- [YOUR INSTRUCTIONS]
Copy exactly, from the beginning of the material below, every line up to and including the one holding "Task: Click page number 1 in pagination", with the pictures left out.
+ + + +
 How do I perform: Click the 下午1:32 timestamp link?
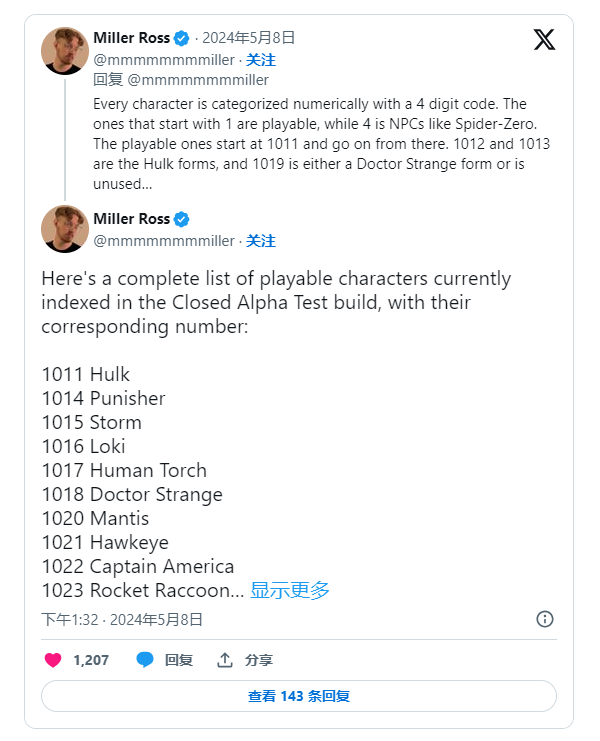coord(70,619)
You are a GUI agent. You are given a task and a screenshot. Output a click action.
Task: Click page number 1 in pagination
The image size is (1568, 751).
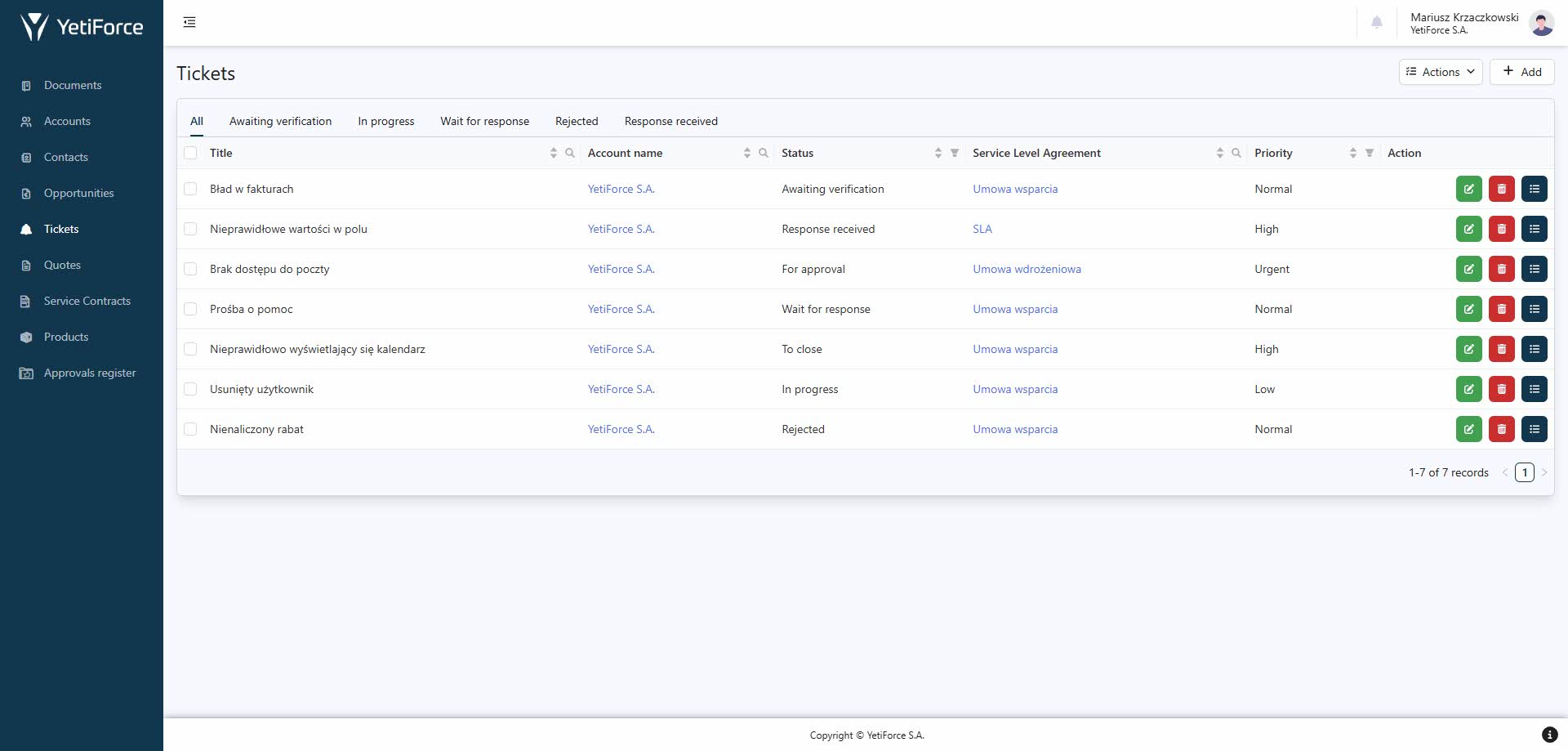click(x=1524, y=472)
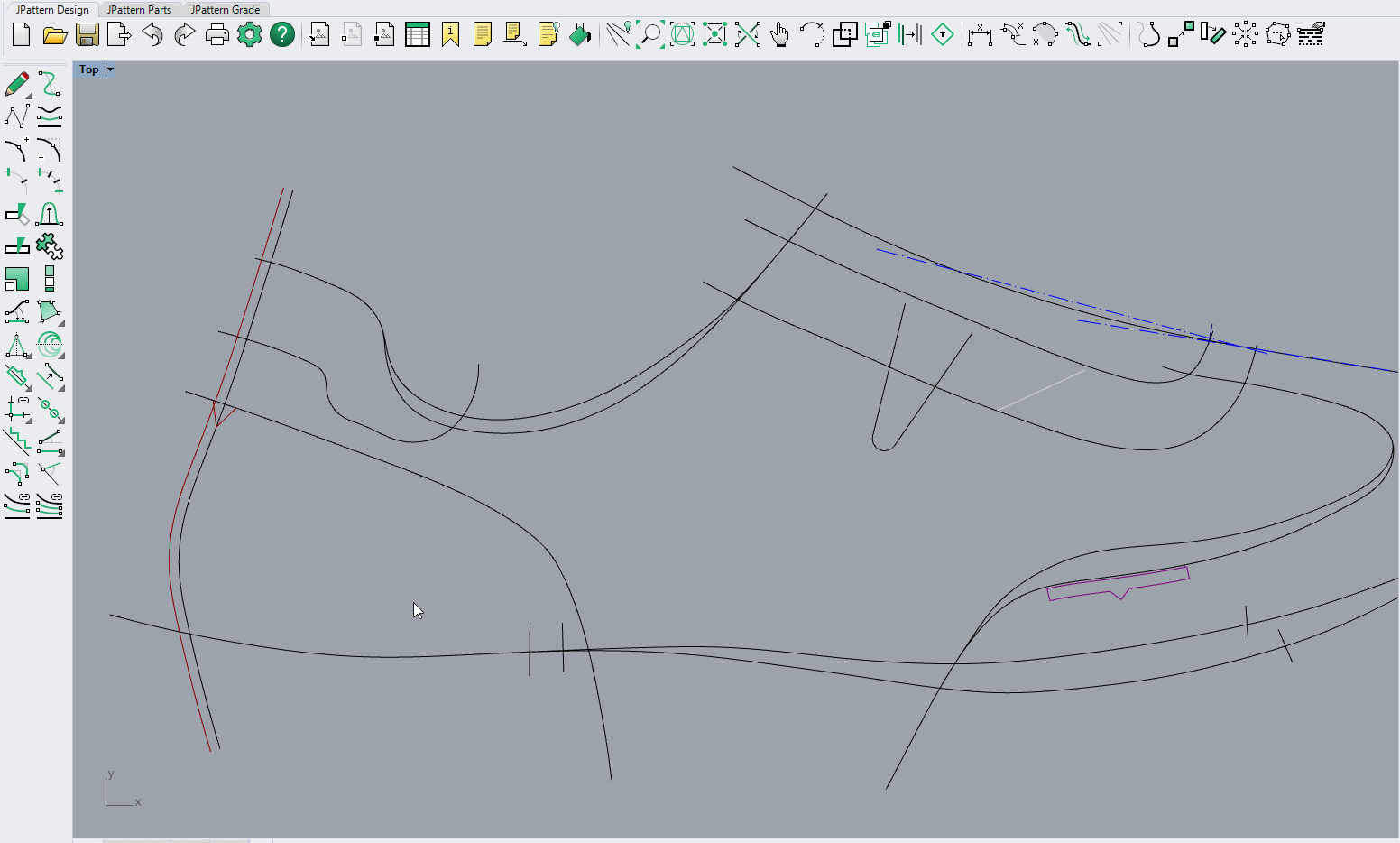The height and width of the screenshot is (843, 1400).
Task: Click the green paint bucket icon
Action: (x=580, y=35)
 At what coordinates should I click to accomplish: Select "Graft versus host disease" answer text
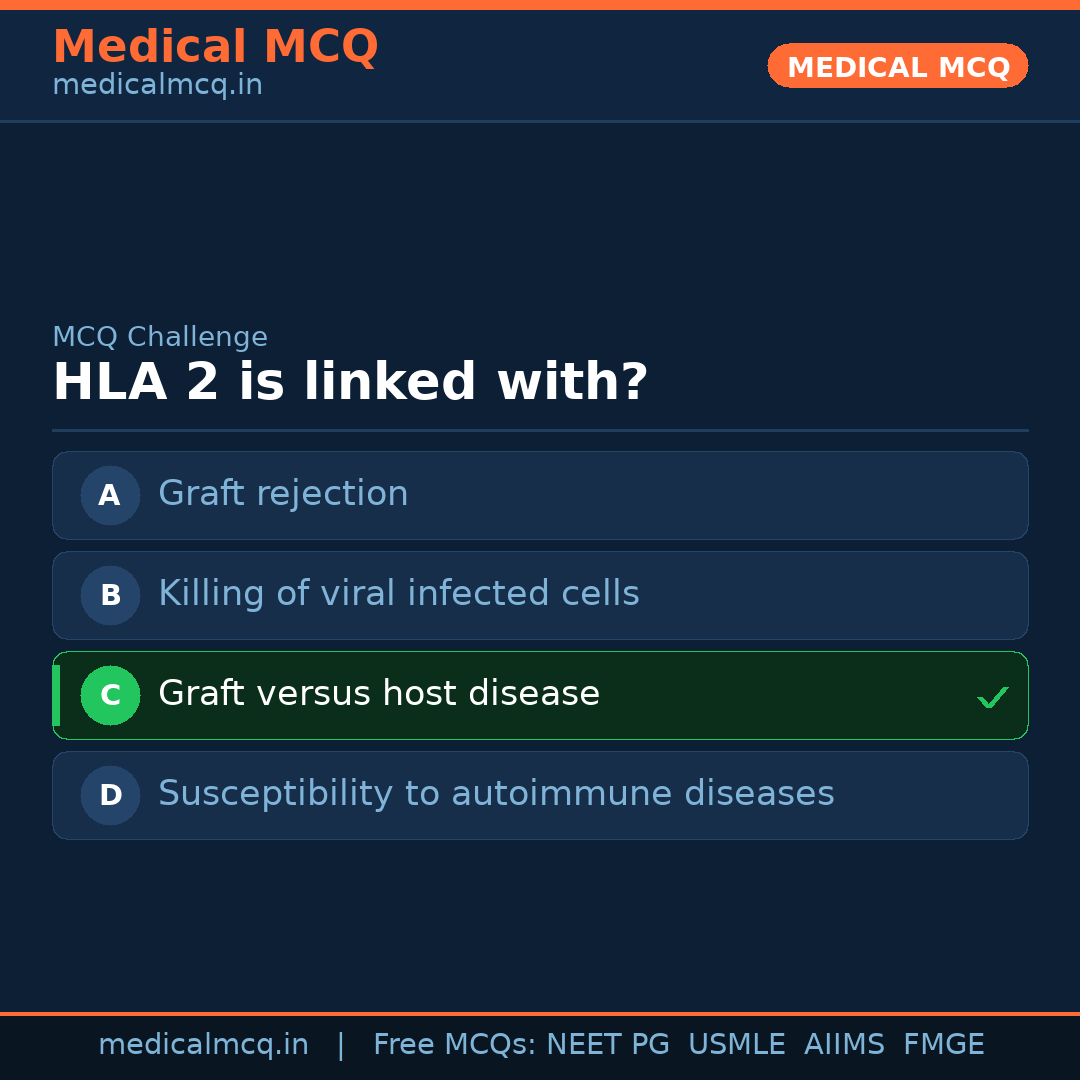(378, 694)
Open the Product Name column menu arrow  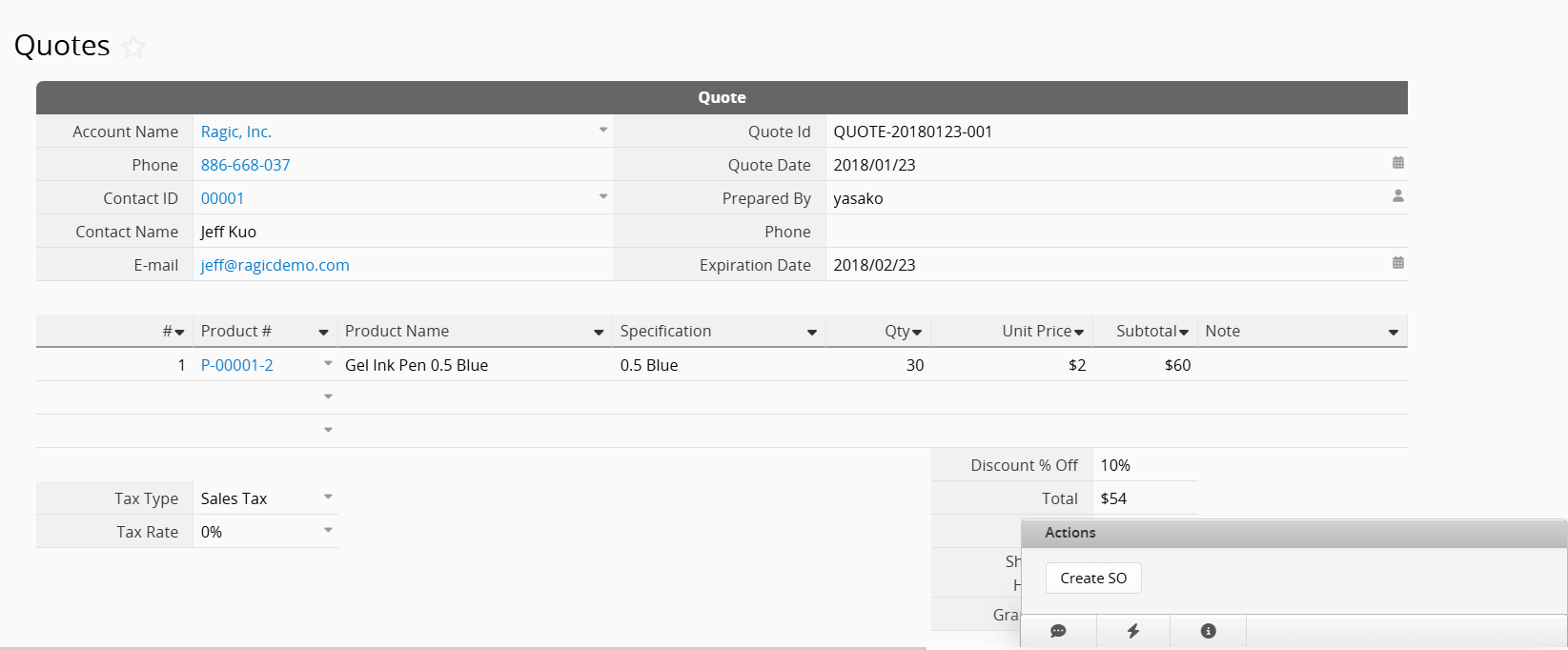pyautogui.click(x=599, y=333)
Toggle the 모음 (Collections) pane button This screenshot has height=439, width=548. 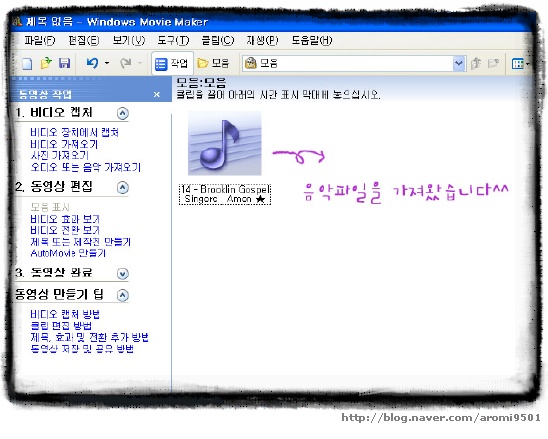[x=213, y=64]
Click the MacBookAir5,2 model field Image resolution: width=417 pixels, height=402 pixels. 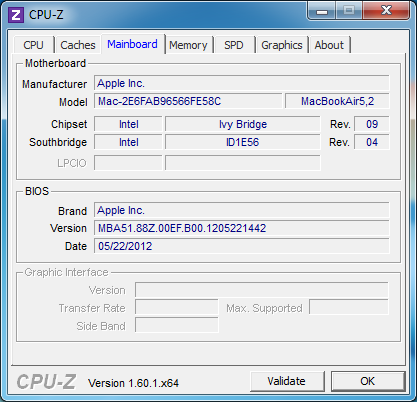(337, 101)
+ + + +
- [TASK RESULT]
 How do I perform: Click the 下午1:32 timestamp link?
coord(70,619)
You are a GUI agent. You are given a task and a screenshot. Output a click action.
Task: Click page number 1 in pagination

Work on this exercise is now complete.